• April 15, 2010 /  Lainnya

    Festival Gong kebyar

    Festival Gong Kebyar merupakan salah satu aktivitas dalam format lomba sebagai salah satu penggalian, pelestariaan serta pengembangan nilai-nilai budaya Bali khususnya dibidang seni karawitan melalui media Gong Kebyar. Festival ini diselenggarakan secara resmi oleh pemerintah secara rutin pada tiap-tiap tahun terkait dengan pelaksanaan Pesta Kesenian Bali(PKB).

    Kegiatan festival atau biasanya sering disebut mebarung adalah suatu bentuk kegiatan yang mempertemukan beberapa group atau sekaa gong untuk menunjukkan hasil kreatifitas dari para seniman serta kepiawaiannya dalam memainkan gambelan gong kebyar. Kegiatan ini telah berlangsung dalam kurun waktu yang cukup lama dan dilaksanakan sebagai salah satu ajang untuk menampilkan puncak-puncak karya seni para seniman karawitan dan tari. Even ini menjadi sangat prestesius karena terjadi suatu persaingan yang sangat ketat dari para peserta yang mengikuti.ketatnya persaingan yang terjadi dikalangan seniman yang terlibat sebagai kontestan tentunya akan berdampak positif bagi para seniman sehingga selalu dituntut untuk meningkatkan kwalitas dari kreativitas seninya.

    Dari tahun-ketahun garapan komposisi kreasi baru selalu menghiasi gambelan Gong kebyar baik dalam bentuk kekebyaran, pepanggulan maupun sebagai pengiring tari-tarian. Banyak eksplorasi dalam gambelan Gong Kebyar yang diangkat kepermukaan dan memberikan warna baru dalam penyajiaannya. Rutinitas yang terjadi dalam penyelenggaraan festival gong kebyar sangat memeras daya kreativitas para seniman.

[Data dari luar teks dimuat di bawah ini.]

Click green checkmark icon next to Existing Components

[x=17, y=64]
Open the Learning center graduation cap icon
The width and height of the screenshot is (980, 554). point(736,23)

    2.2 Permasalahan yang terjadi dalam festival gong kebyar PKB

    Lomba gong kebyar sepertinya tak pernah absen dalam Pesta Kesenian Bali(PKB). Yang menarik, ajang lomba ini mendapat sambutan yang luar biasa dari semua Kabupaten di Bali. Mereka tak segan-segan meneluarkan dana ratusan juta untuk membiayai sekaa yang mewakilinya. Tentunya dana ratusan juta ini membuat iri kesenian lainnya yang juga mendukung acara PKB. Sebab, dalam hal dana, jenis kesenian yang lainnya menjadi dianak tirikan. Mengenai besar dana hingga ratusan bahkan beberapa ratus juta rupiah itu, tak hanya dipakai untuk membiayai latihan, membeli kostum yang wah bagi setiap penabuh, mendatangkan pelatih dari luar kabupatennya yang diyakini memiliki kemampuan yang lebih dan popularitas, menyewa atau membuat kostum fragmentari dan lain sebagainya. Namun, bagaimana pertanggung-jawaban para juri atas lomba ini?

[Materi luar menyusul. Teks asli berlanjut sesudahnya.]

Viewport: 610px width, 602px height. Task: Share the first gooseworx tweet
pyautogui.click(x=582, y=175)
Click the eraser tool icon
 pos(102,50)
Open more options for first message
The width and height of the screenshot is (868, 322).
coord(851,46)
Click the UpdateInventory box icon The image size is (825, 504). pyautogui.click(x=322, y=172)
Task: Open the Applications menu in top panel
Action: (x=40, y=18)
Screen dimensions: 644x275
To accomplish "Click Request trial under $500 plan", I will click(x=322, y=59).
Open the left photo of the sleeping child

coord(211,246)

    Bukti yang paling nyata dari kekurang seriusan pelaksanaan lomba ini antara lain, usai lomba tak ada ulasan tertulis yang memadai dari juri pada media-media yang ada. Hal ini tentu memberikan rasa kecewa karena yang kalah maupun yang menang tak mendapatkan kepastian secara tertulis tentang kekurangan maupun kelebihannya. Maslahnya menjadi luas karena persoalan kalah menang sebuah sekaa tak lagi hanya menjadi urusan sekaa,tapi harus dipertanggungjawabkan pada publik dikabupaten yang diwakilinya. Karenanya perlu dipertanggungjawabkan terbuka sehingga publik dapat memahami kelemahan dan kekuatan jagoannya. Selama ini, jika sekaa ingin mengetahui duduk permasalahan mengapa sekaa-nya kalah, hanya melewati konfirmasi telepon atau perbincangan singkat yang tak memadai. Padahal, demi pembinaan dan pengembangan sekaa kedepan, mereka sanggat membutuhkan penjelasan yang rinci dari keseluruhan materi yang dilombakan pada bagaian manakah yang lemah ataupun lebih unggul dari Gong Kebyar kabupaten lainnya.

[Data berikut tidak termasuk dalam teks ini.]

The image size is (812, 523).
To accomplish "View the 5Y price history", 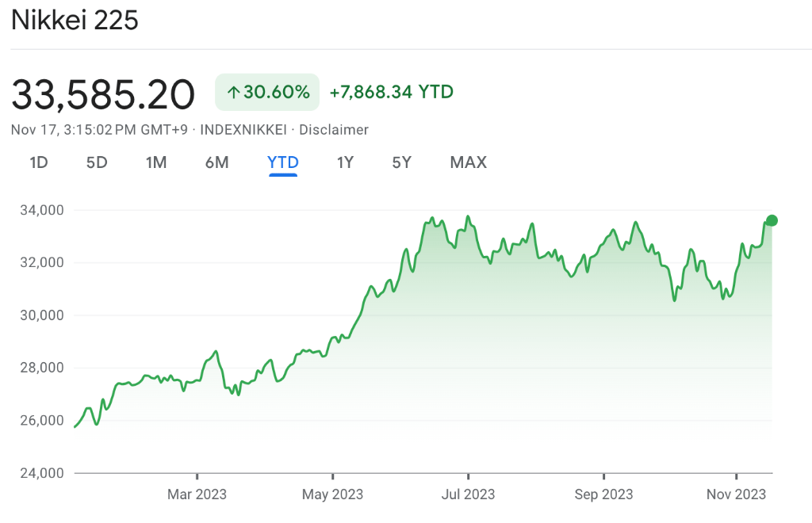I will click(402, 162).
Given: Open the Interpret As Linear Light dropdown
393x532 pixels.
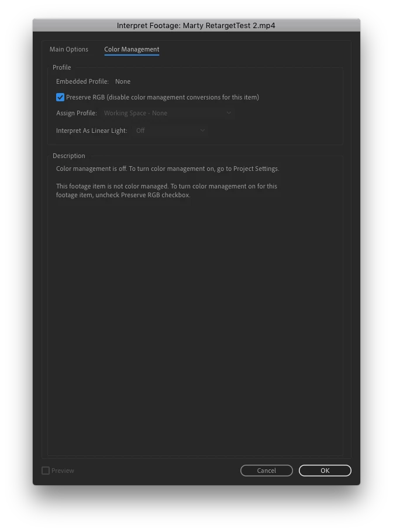Looking at the screenshot, I should click(x=170, y=131).
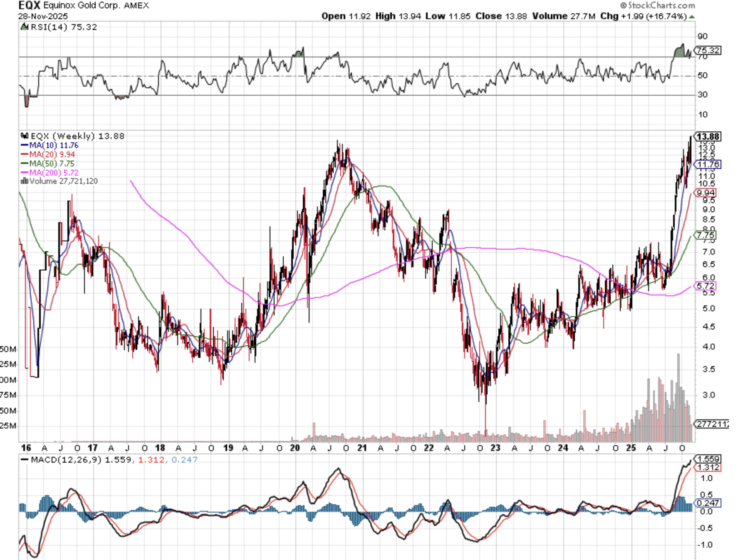This screenshot has width=738, height=560.
Task: Click the green up-triangle beside Chg
Action: 692,17
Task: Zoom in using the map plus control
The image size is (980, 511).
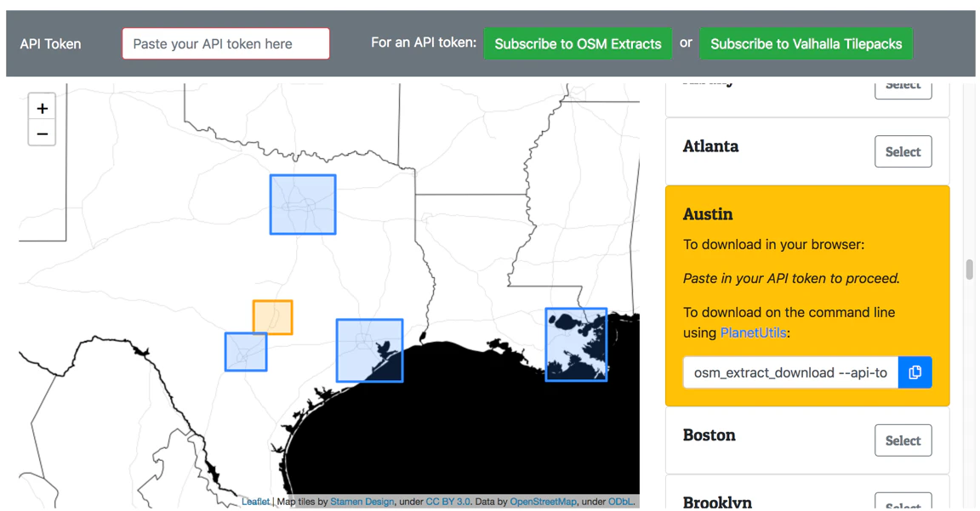Action: [42, 107]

    Selain itu, pola penilaian lombanya juga cenderung merugikan sekaa yang ujungnya menjatuhkan nama kabupaten yang diwakilinya. Untuk itu perlu dipikirkan kembali pola penilaian yang selama ini diterapkan juri. Selama ini, penilaian menggunakan pola penggabungan dari unsur-unsur yang mendukung pertunjukan Gong Kebyar. Artinya, unsur-unsur yang mendukung pertunjukkan gong kebyar dinilai secara terpisah namun kemudian hasilnya digabungkan. Pola penilaian ini tentu mengaburkan keunggulan objektif sekaa. Sebab, hasil penilaian gabungan itu tak pernah memberikan gambaran yang sebenarnya tentang kwalitas sekaa di kabupaten. Yang sering jadi pertanyaan usai pengumuman lomba, ketika merenggut kekalahan, adalah apakah yang kalah itu gendingnya atau penyajiannya?

    Jika juri memberikan penilainnya lemah pada gendingnya, pasti belum tentu penyajiannya juga lemah. Karena penyajian menyangkut kepiawaian kelompok dalam memainkan tehnik menabuh, kekompakan, keutuhan, ekspresi dan kesempurnaan membawakan gendingan tersebut. Sedangkan gending menyangkut kemampuan individu. Masalahnya mungkin timbul jika penilaian pemisahan ini diterapkan, kalau semua kelompok tampil memukau dan sempurna, jika demikian tentu poin tertinggi diberikan pada sekaa yang paling rumit menampilkan sajian karena komposisi gendingnya yang menuntut pengeksplorasiaan teknik-teknik menabuh yang canggih.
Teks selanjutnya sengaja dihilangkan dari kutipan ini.